From the line that contains "The width and" to the last line of the data below, transcribe every line exactly. Do not include the pictures.

(Collected data entries)
■ ■ ■ ■ ■

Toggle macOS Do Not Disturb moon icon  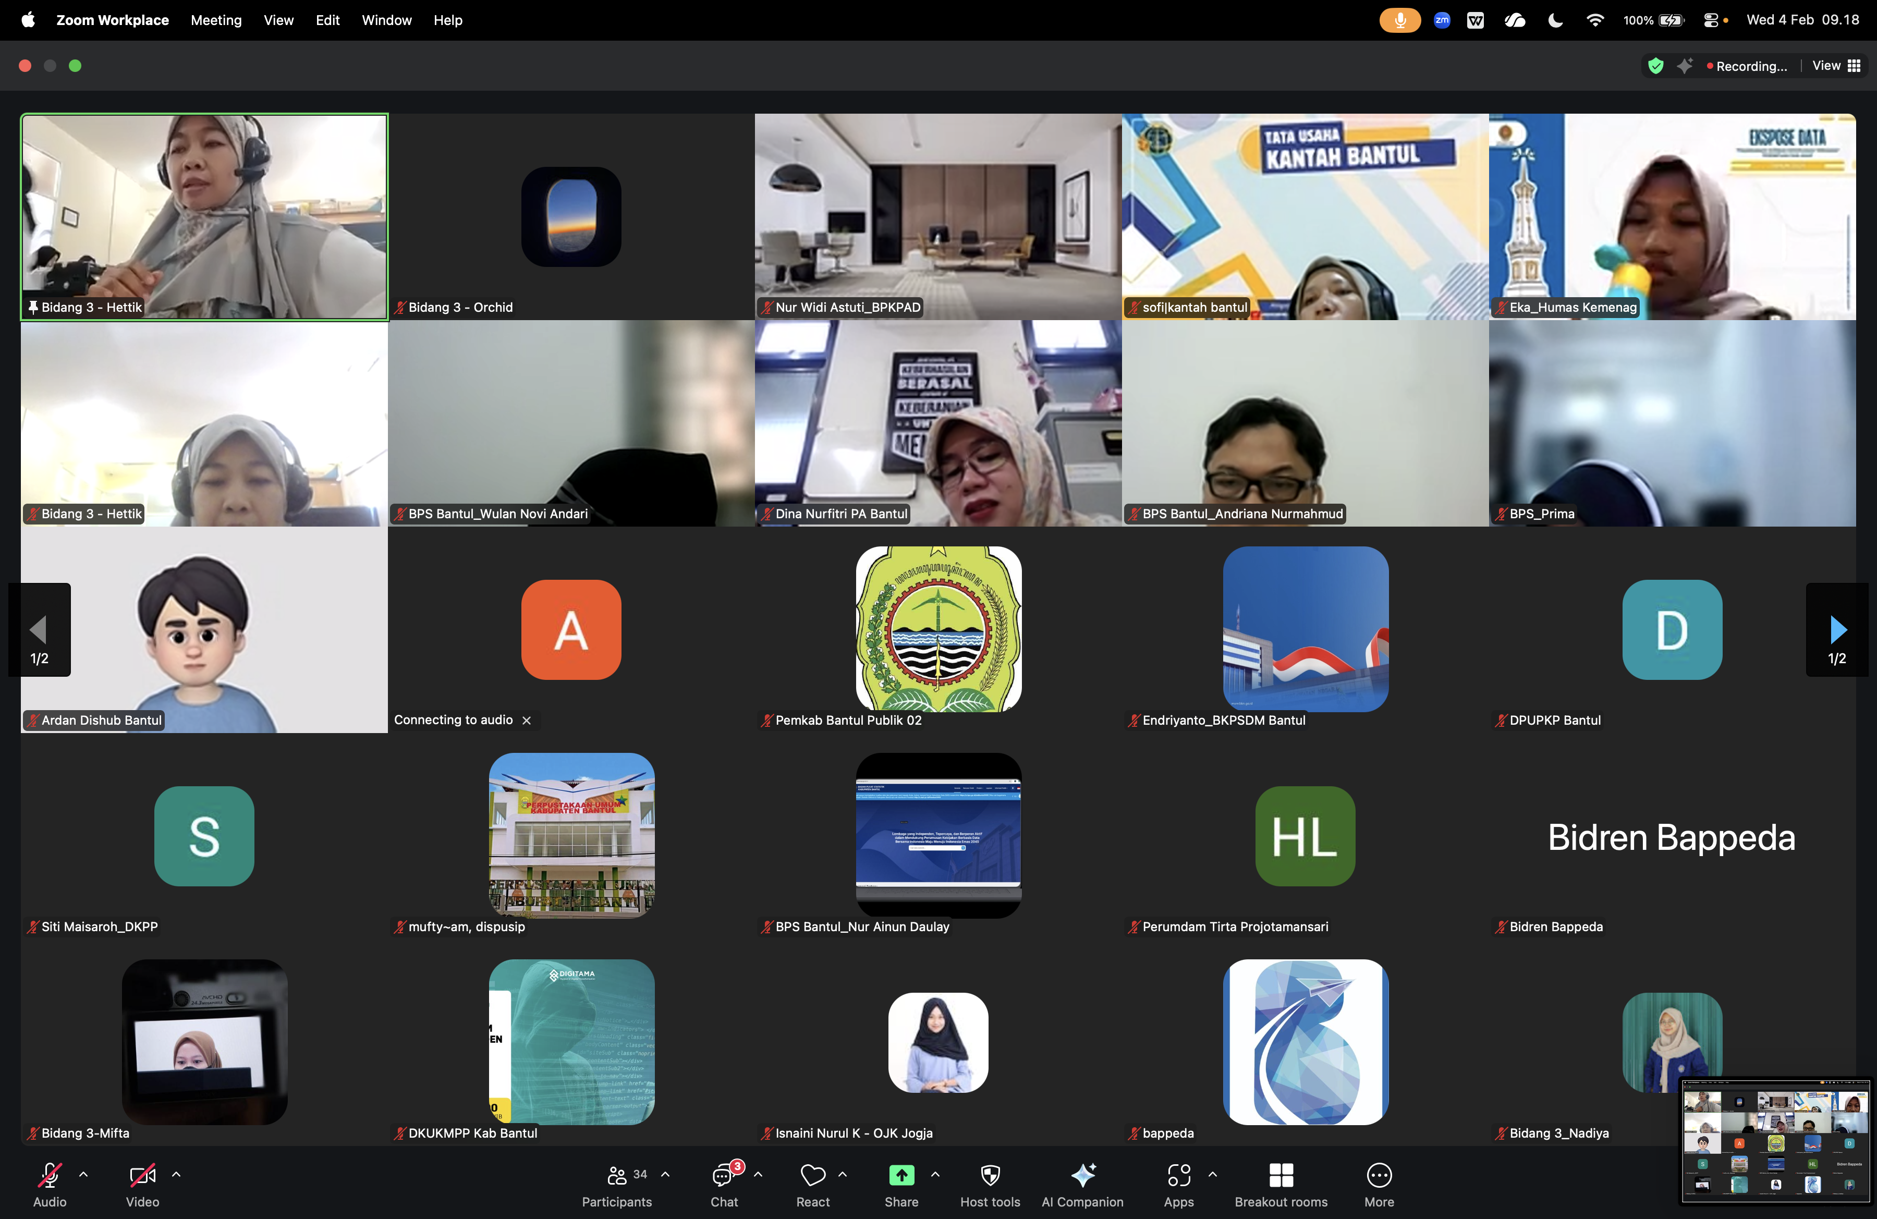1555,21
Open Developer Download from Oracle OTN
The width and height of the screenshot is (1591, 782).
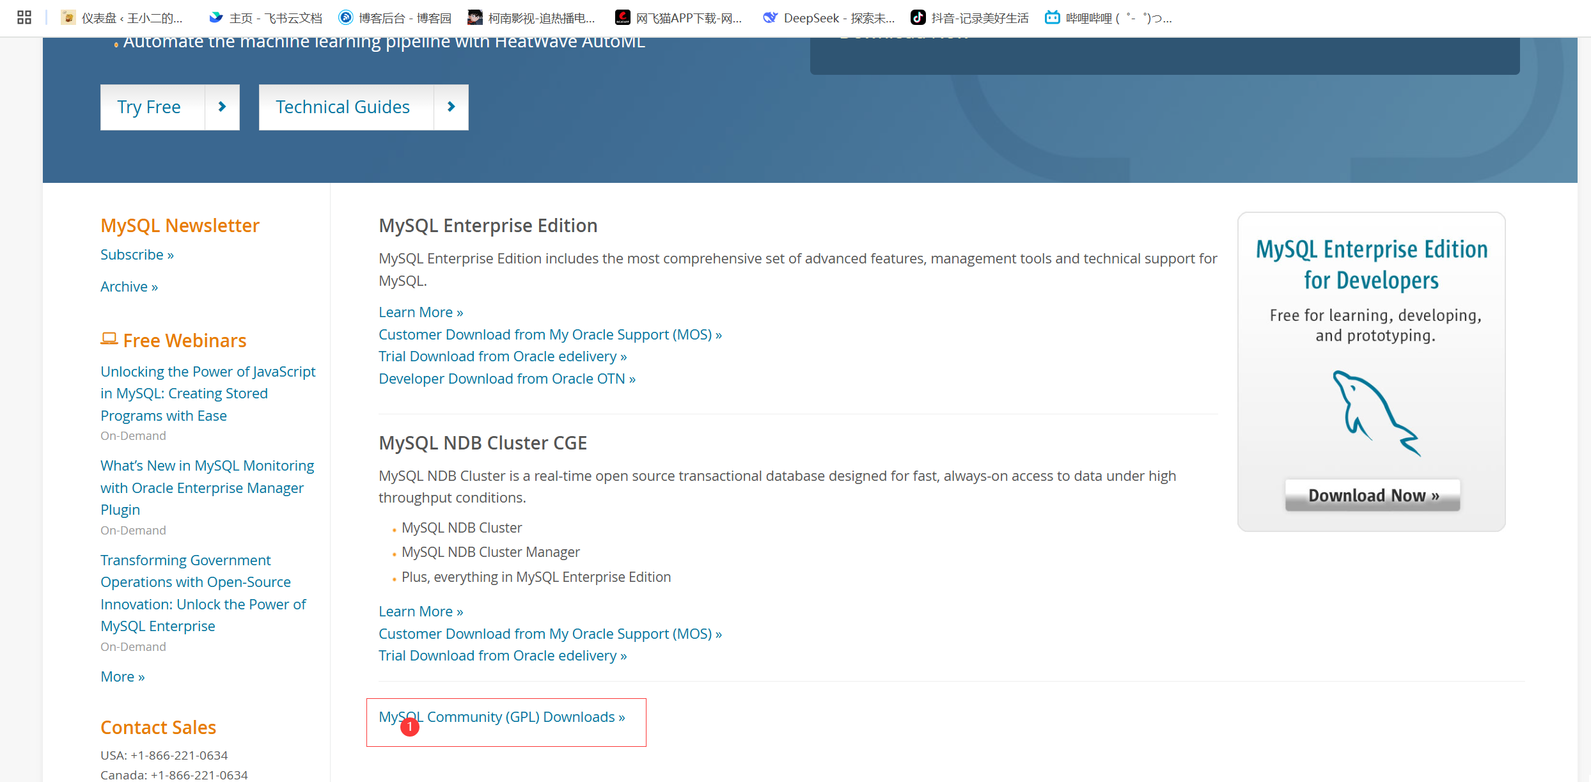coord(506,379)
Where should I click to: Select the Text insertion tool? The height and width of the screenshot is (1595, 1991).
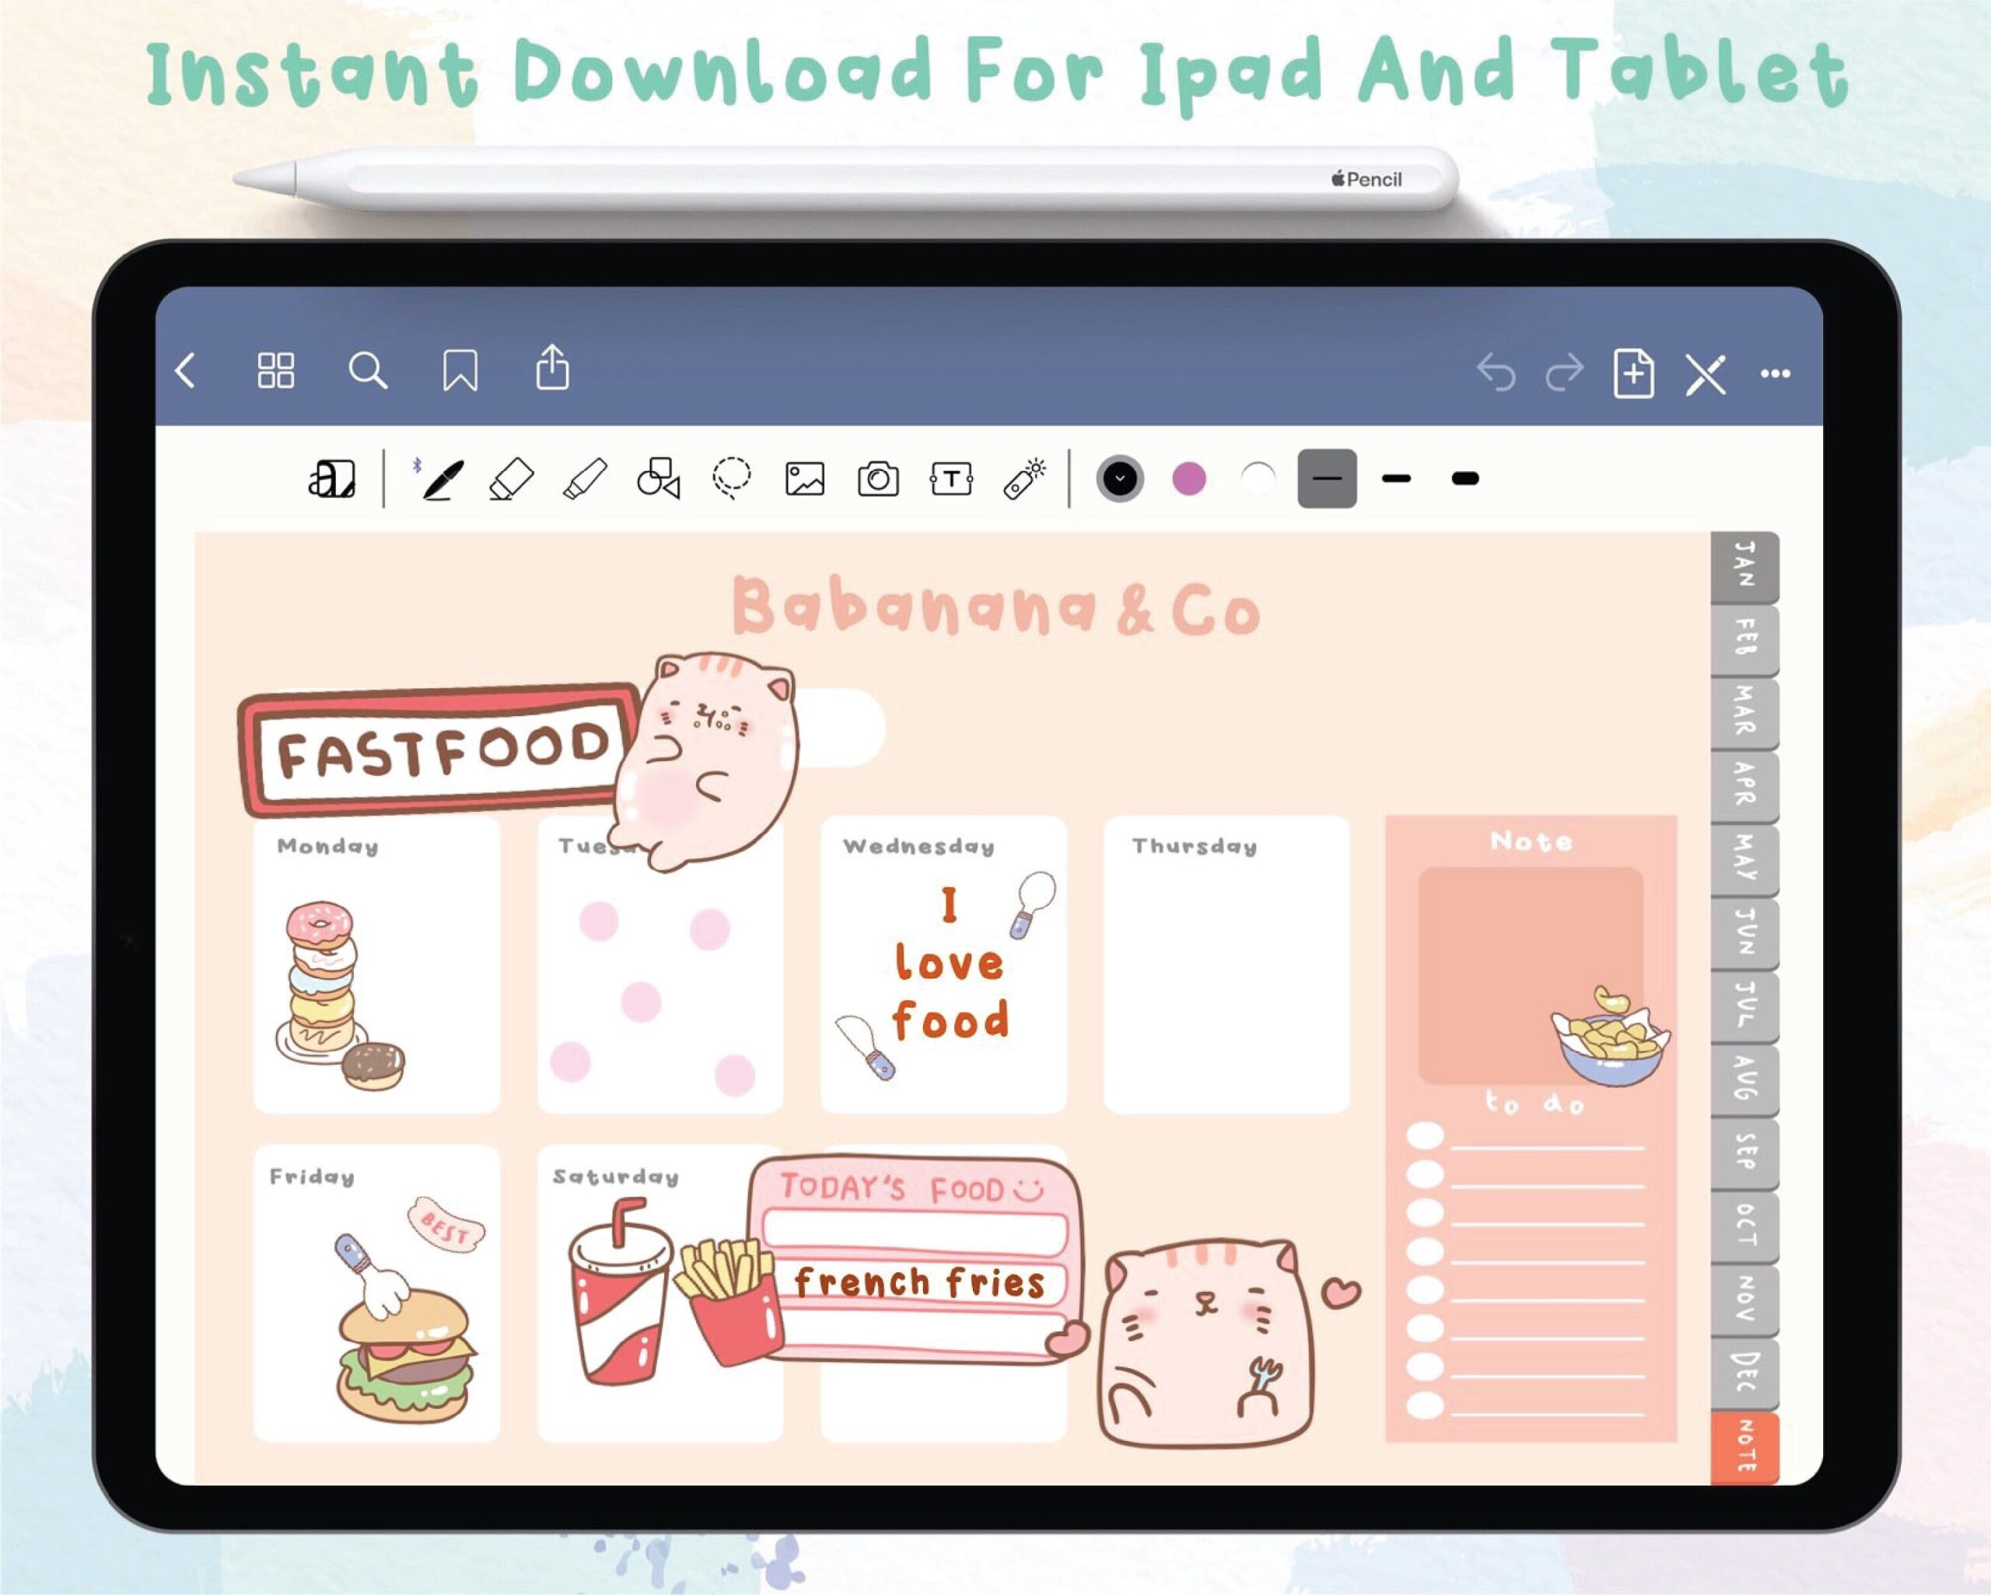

■ ■ ■ ■ ■

**Written response**
The width and height of the screenshot is (1591, 782).
coord(506,379)
Where should I click to: Select the Text insertion tool? The height and width of the screenshot is (1595, 1991).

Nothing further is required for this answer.